Data Analysis - Rocket

There have been many rocket experiments over the years carrying optical and in situ instruments to better understand the upper atmosphere, its energy inputs (solar EUV and precipitating particles), the ionosphere, excitation processes, and key model inputs such as electron impact cross sections. Dayglow, aurora, twilight, and nightglow rocket experiments have recorded data for key emission features from the near IR to the extreme ultraviolet. CPI and various scientific collaborators have performed data analyses for some of these experiments, specifically some key experiments that recorded dayglow and auroral emissions. Detailed fits to optical data have been made to investigate thermospheric composition, energy inputs, and cross sections. Examples of investigations utilizing CPI first principles models are Meier et al. [J. Geophys. Res., 85, 2177, 1980] (dayglow) and Strickland et al. [J. Geophys. Res., 105, 2461, 2000] (aurora).
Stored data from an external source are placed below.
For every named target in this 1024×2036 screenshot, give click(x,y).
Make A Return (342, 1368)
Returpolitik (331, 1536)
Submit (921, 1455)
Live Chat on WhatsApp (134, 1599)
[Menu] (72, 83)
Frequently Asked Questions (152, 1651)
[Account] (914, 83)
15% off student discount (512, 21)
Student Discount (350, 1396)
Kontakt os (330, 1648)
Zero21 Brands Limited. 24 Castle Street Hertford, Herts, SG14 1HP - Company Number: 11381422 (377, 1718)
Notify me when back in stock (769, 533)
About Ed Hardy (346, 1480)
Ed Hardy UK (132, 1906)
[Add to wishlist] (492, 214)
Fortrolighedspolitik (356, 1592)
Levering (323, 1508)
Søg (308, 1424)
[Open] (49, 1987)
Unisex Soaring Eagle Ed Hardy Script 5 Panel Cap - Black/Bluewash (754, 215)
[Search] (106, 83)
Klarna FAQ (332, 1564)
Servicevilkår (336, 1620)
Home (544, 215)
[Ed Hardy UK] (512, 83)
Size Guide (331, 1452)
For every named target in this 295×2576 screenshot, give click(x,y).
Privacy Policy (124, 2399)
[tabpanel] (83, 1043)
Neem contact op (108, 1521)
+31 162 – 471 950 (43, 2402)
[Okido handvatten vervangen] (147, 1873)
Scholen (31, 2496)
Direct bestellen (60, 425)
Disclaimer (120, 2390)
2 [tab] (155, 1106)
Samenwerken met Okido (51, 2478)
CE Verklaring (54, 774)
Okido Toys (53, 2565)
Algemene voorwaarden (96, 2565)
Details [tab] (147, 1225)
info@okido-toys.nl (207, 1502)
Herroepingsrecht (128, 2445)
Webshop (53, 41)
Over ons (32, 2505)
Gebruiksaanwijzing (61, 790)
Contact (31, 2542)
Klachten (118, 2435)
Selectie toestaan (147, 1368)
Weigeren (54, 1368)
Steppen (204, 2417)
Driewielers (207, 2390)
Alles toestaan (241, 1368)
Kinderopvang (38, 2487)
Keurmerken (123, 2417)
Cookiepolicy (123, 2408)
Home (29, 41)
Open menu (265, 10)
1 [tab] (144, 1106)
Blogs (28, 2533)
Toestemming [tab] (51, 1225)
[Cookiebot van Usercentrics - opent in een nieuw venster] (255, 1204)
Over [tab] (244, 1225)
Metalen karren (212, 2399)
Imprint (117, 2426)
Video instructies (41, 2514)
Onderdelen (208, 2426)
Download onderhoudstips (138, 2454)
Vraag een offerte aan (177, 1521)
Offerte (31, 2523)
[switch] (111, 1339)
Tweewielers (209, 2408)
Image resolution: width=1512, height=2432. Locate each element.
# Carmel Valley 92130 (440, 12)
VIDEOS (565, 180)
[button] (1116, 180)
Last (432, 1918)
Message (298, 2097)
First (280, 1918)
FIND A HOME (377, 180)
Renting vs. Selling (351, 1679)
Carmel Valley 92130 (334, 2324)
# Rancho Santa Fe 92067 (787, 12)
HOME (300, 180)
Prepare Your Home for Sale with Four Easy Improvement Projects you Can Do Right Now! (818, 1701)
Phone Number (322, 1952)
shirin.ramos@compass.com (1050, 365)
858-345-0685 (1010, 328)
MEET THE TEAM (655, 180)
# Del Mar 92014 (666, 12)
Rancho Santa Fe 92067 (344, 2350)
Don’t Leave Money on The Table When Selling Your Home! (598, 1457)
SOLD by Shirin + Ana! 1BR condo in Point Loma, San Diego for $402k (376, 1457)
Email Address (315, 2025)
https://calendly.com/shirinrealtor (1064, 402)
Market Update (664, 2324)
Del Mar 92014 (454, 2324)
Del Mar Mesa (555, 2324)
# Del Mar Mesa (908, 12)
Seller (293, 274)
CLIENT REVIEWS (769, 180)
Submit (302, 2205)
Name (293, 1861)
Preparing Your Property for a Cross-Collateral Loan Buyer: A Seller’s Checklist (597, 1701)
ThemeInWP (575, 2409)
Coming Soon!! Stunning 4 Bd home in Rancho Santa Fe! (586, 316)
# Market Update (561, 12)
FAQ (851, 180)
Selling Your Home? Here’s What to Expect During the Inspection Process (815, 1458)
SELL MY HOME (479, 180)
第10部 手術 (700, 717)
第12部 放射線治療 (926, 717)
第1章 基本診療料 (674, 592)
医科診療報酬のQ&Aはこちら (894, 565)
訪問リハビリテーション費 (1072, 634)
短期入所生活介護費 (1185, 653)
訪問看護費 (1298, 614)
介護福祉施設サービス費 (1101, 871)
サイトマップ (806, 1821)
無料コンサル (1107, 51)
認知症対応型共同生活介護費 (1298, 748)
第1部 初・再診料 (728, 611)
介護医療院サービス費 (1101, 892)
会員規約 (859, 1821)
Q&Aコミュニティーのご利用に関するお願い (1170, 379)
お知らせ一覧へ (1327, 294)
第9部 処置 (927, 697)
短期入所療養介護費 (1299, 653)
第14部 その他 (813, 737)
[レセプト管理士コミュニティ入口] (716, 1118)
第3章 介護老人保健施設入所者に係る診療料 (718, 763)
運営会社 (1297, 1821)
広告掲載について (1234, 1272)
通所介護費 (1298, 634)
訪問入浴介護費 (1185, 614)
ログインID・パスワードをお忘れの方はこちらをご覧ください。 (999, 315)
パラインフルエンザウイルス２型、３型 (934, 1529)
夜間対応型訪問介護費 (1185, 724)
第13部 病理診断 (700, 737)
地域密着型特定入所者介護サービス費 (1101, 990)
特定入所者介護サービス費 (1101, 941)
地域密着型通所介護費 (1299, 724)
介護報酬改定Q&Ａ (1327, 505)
The latter paper addresses a particularly interesting experiment conducted by Aerospace Corporation scientists in which the rocket flew through a strongly disturbed region of the thermosphere. Included in the description of B3C, the first principles model used in the analysis, are model fits to the data that allow one to conclude that there is significantly less atomic oxygen than predicted from climatological models for undisturbed conditions.

Analyses like those cited above, while limited to a small geographical region, are valuable due to the altitude information contained in the data. Such information must be inferred from ground-based or satellite experiments (in the latter case when observing the Earth's disk).